Jerome H. Powell, the chair of the Federal Reserve, on Thursday signaled that the central bank is prepared to raise interest rates rapidly starting in May as it tries to cool down the economy and prevent rapid inflation from becoming a lasting feature.

“We really are committed to using our tools to get 2 percent inflation back,” Mr. Powell said, speaking at an International Monetary Fund debate on the global economy alongside European Central Bank head Christine Lagarde and other policymakers.

The Fed lifts borrowing costs in order to cool down consumer demand and slow the economy when it is at risk of overheating. Given how rapid inflation is and how low interest rates are right now, “it is appropriate, in my view, to be moving a little more quickly” through that process, Mr. Powell said.

A larger-than-usual half percentage point interest rate increase “will be on the table for the May meeting,” he added.

The Fed chair’s comments come at a challenging juncture for the United States and global economy. Growth has rebounded strongly from early in the pandemic, but that progress has come alongside stubbornly rapid inflation in America and other advanced economies.

As prices rise at a pace not seen in decades, Russia’s war in Ukraine is exacerbating the situation by further disrupting supply chains and pushing up gas prices. At the same time, the conflict is expected to spur recessions in several Eastern European economies this year and is damaging the broader global economic outlook.

While U.S. policymakers have been monitoring the risks to growth, they are even more concerned with the war’s impact on inflation, from a domestic economic perspective. America’s Consumer Price Index for March showed that prices climbed 8.5 percent, the fastest pace since 1981, as oil prices surged amid the conflict, rents continued to climb and an array of goods and services became more expensive.

The breadth and persistence of high U.S. inflation have unsettled Mr. Powell and his colleagues. While they had initially hoped rapid price increases would fade as the economy returned to some version of normal, they in March began lifting interest rates as they try to keep high inflation from becoming more permanent.

Even since that meeting last month, officials and markets have come to anticipate a much faster pace of Fed action to slow the economy. Fed officials in March projected that they would make seven quarter-point rate increases in 2022; Even officials who have long pushed for low rates are now suggesting that nine would likely be appropriate.

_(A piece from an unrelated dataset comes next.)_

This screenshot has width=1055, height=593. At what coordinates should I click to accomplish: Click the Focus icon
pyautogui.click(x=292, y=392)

To fit in that many increases, the Fed will have to raise interest rates by half a point at some of its meetings. As of Thursday morning, investors expected Fed officials to raise interest rates by half a percentage point at their upcoming meeting on May 3-4, and by at least that much at their two subsequent meetings, so that interest rates would rise from less than 0.5 percent now to above 2 percent in July.

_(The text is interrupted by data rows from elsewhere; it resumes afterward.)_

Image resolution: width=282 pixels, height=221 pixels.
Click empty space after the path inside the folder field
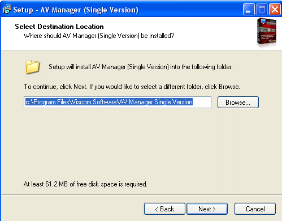pyautogui.click(x=202, y=102)
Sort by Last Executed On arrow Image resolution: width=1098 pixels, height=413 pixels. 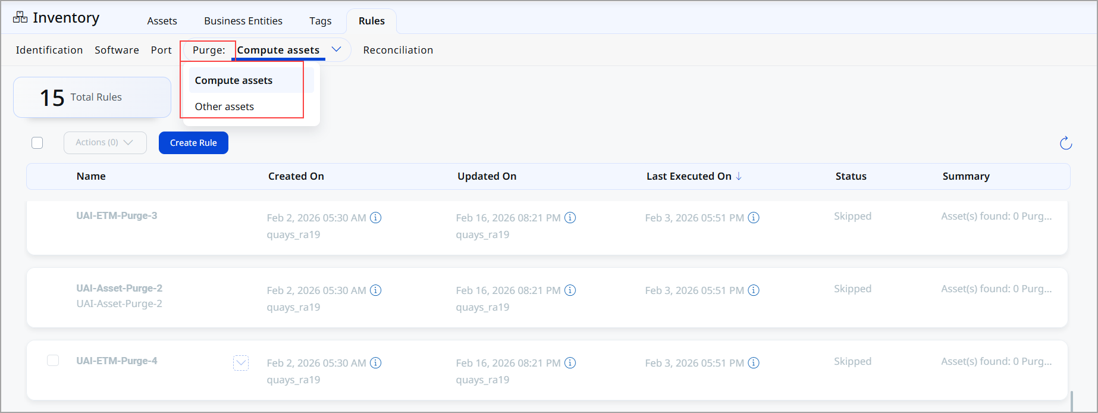[739, 176]
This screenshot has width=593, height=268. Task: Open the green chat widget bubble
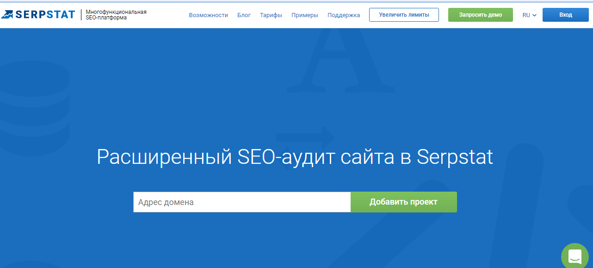coord(575,256)
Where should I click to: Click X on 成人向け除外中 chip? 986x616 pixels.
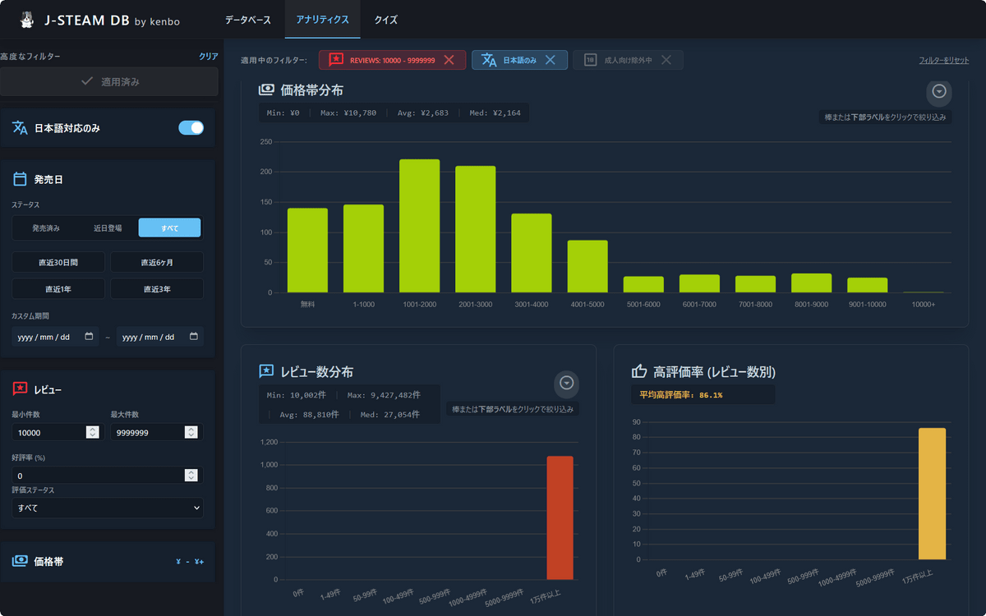pyautogui.click(x=666, y=60)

By the end of the year, market pricing suggests that rates will be closing in on 3 percent, a height they have not touched since before the 2008 financial crisis.

Fed officials expect to couple their interest rate increases with a plan to shrink their balance sheet, which was bloated by pandemic-era bond purchases meant to soothe the economy. Shrinking those holdings will push longer-term interest rates higher and further slow down the economy. A plan for the balance sheet could come in May and start in June, officials have signaled.

The U.S. central bank’s withdrawal of policy support comes as rapid wage gains, quickly climbing housing costs and increasing price pressures in service industries combine with global supply disruptions to paint a dicey picture for the inflation outlook. Officials have become more convinced that price gains are not going to fade unless they actively slow down the economy to wrestle them under control.

That has prompted a growing number of policymakers to call for policy rates that are not just poised to react if needed, but which are high enough to actually weigh on economic activity.

“There’s more alignment on getting monetary policy to a neutral, slightly-restrictive stance,” Charles Evans, president of the Federal Reserve Bank of Chicago, said at an event this week. “We’ll probably end up with something that is more restrictive.”

A key question is whether the Fed will be able to cool down the economy and control inflation without tipping the American economy into a recession, one that pushes unemployment higher and erases some of the gains won in the wake of pandemic lockdowns.

Fed officials, including Mr. Powell, have acknowledged that striking that balance — while possible — could be challenging.

“That’s our goal,” Mr. Powell said of a soft landing, while noting that nobody at the Fed would argue that it would be easy to achieve.

“I don’t think you’ll hear anyone at the Fed say that that’s going to be straightforward or easy,” Mr. Powell said. “It’s going to be very challenging. We’re going to do our very best to accomplish that.”